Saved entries
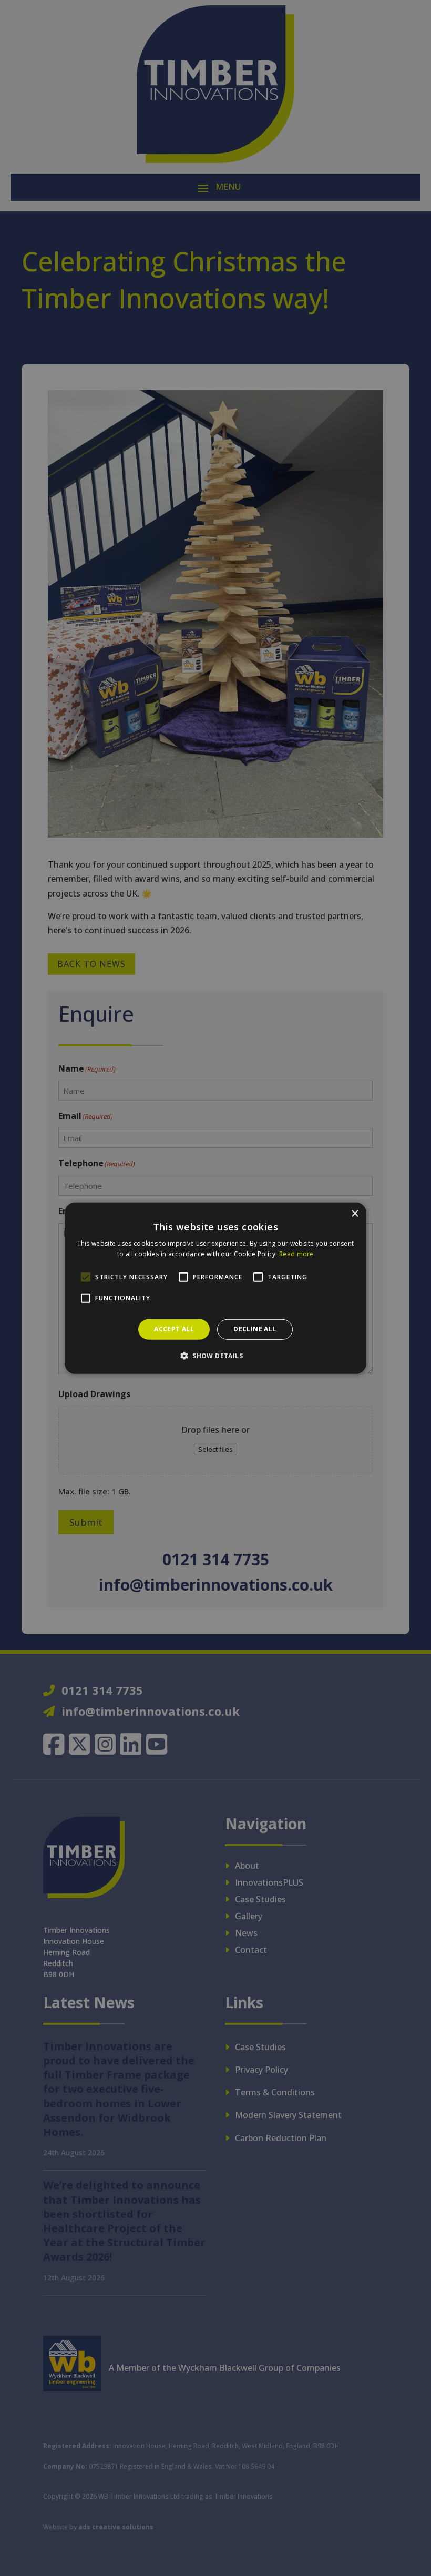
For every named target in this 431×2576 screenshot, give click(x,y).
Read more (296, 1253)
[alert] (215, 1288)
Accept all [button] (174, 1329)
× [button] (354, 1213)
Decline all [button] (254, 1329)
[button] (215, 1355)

What needs to be done
What's needed is an exact copy of every entry, free of pictures.

Solved exercise
For every named target in this 431×2576 screenshot, give click(x,y).
Read more (296, 1253)
[alert] (215, 1288)
Accept all [button] (174, 1329)
× [button] (354, 1213)
Decline all [button] (254, 1329)
[button] (215, 1355)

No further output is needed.